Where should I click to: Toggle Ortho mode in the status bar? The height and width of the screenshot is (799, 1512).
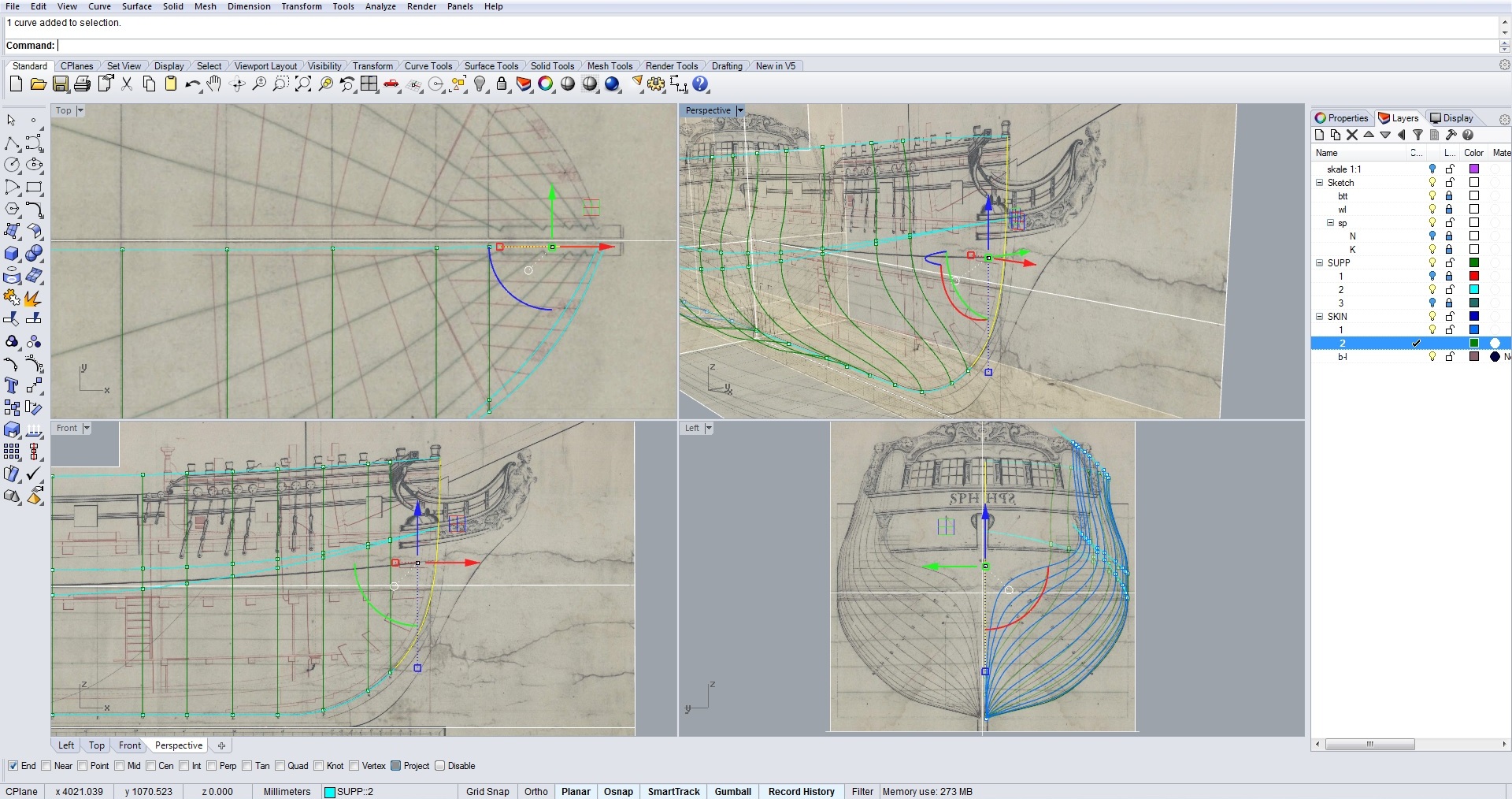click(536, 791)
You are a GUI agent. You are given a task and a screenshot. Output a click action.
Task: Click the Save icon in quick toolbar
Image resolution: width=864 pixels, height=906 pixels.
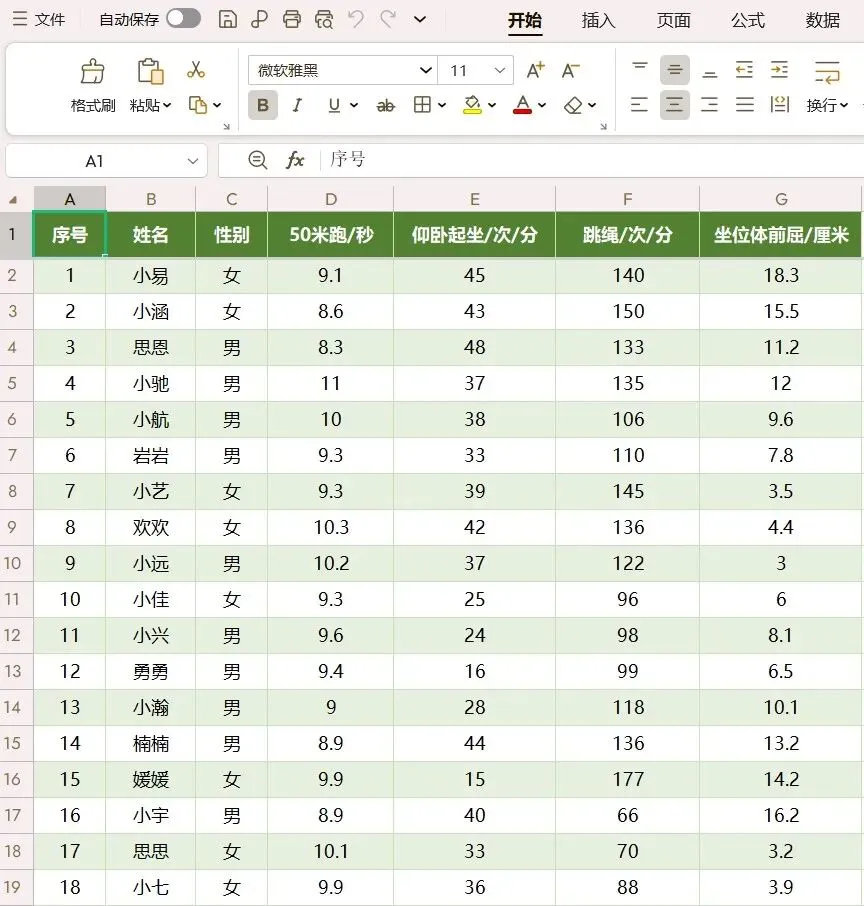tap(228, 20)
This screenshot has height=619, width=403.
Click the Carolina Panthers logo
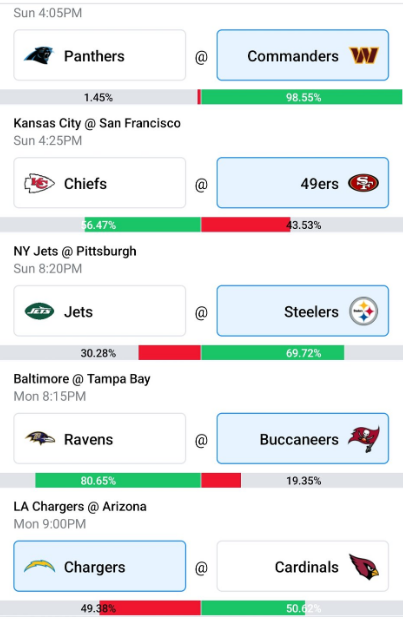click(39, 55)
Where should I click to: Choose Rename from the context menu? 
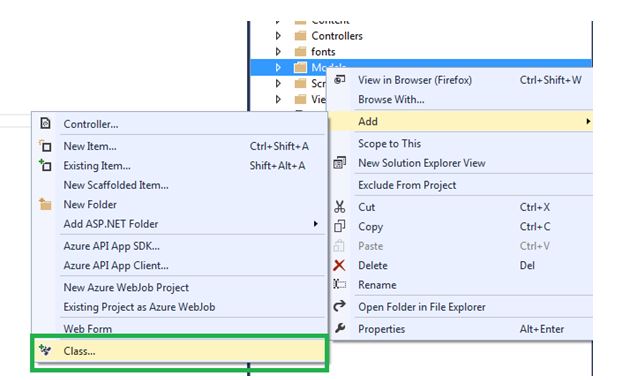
☆ ☆ ☆ ☆ ☆
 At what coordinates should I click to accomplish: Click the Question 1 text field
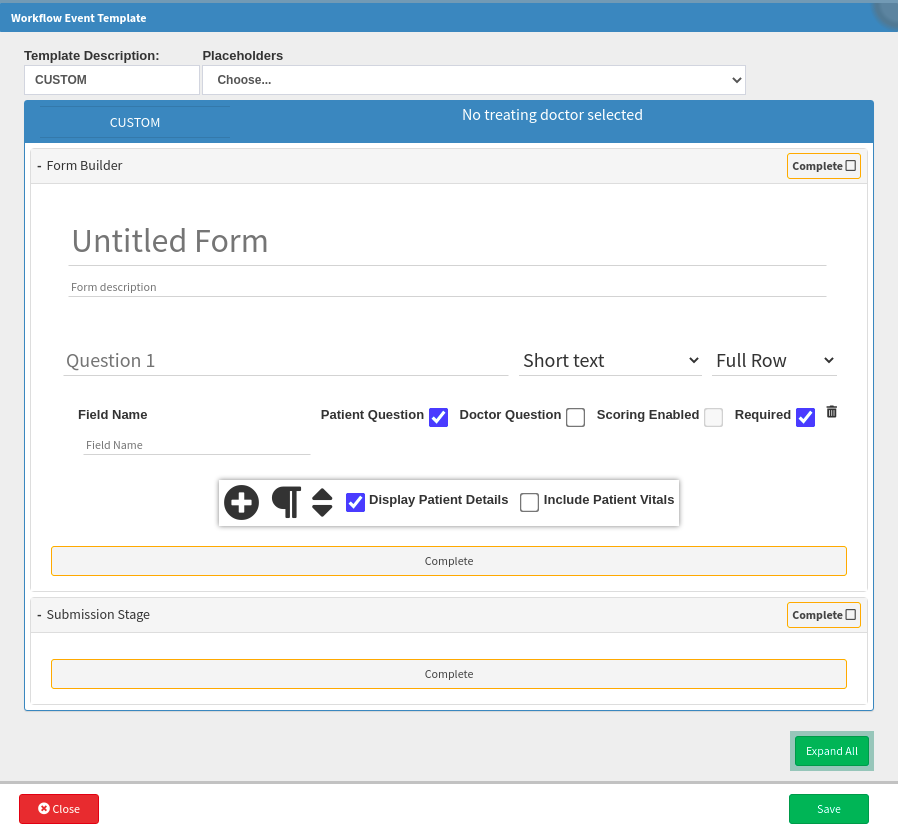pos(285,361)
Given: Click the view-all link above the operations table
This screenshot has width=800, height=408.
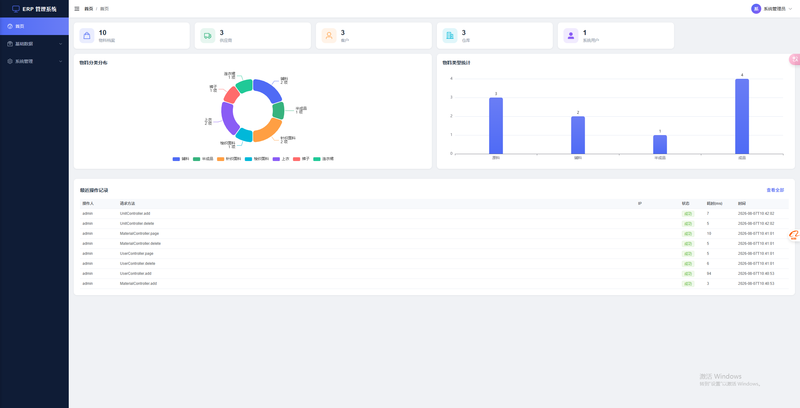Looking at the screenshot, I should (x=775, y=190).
☆ ☆ ☆ ☆ ☆
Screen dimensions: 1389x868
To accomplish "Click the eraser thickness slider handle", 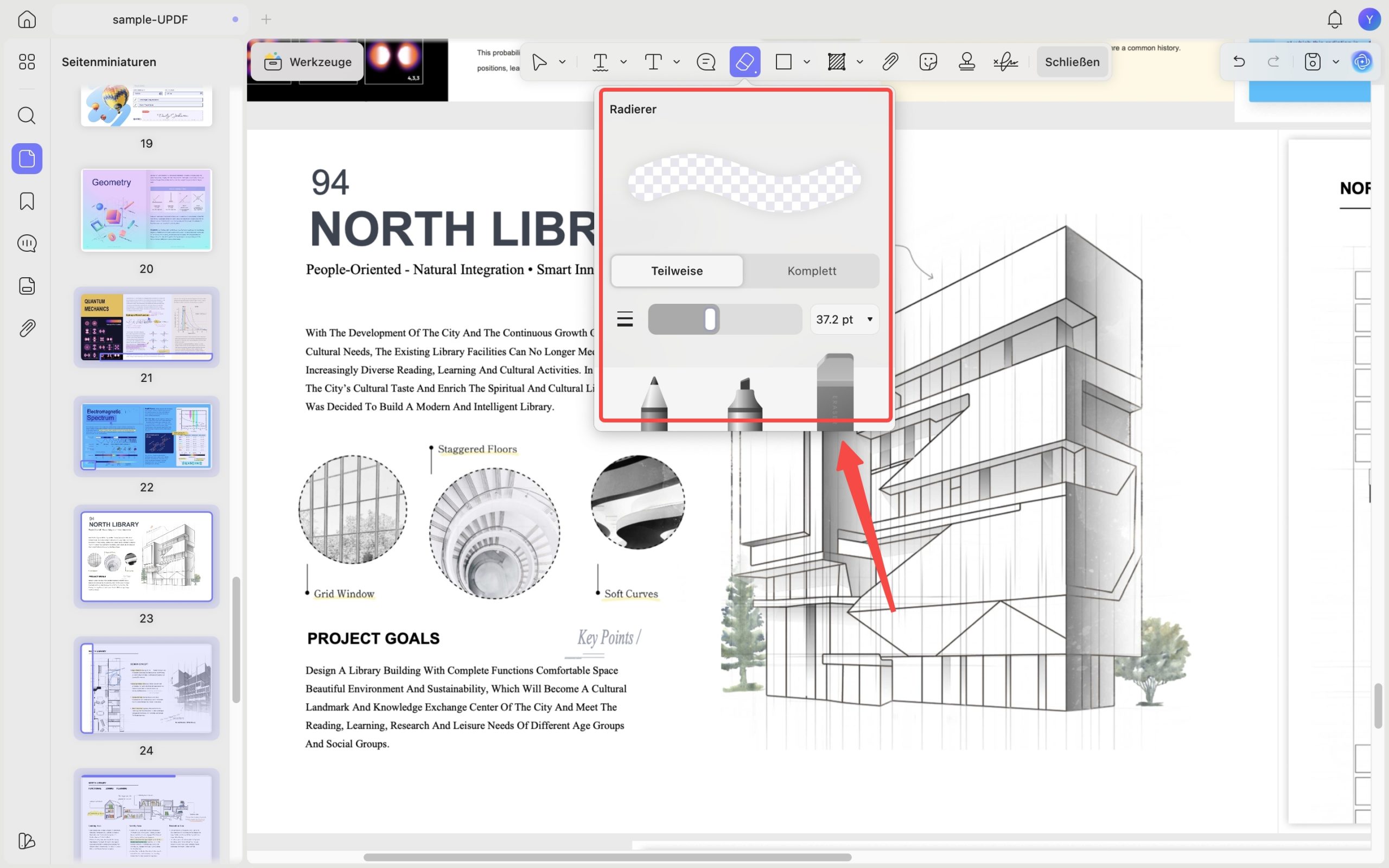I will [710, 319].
☆ ☆ ☆ ☆ ☆
Give back exactly the lines of the listing above from the one that contains "Click the Carolina Panthers logo" up to and including the one that contains "Where should I click to: Choose", but not the pictures, and no other lines.

# [Solution to the problem]
Click the Carolina Panthers logo
click(39, 55)
Where should I click to: Choose Rename from the context menu? 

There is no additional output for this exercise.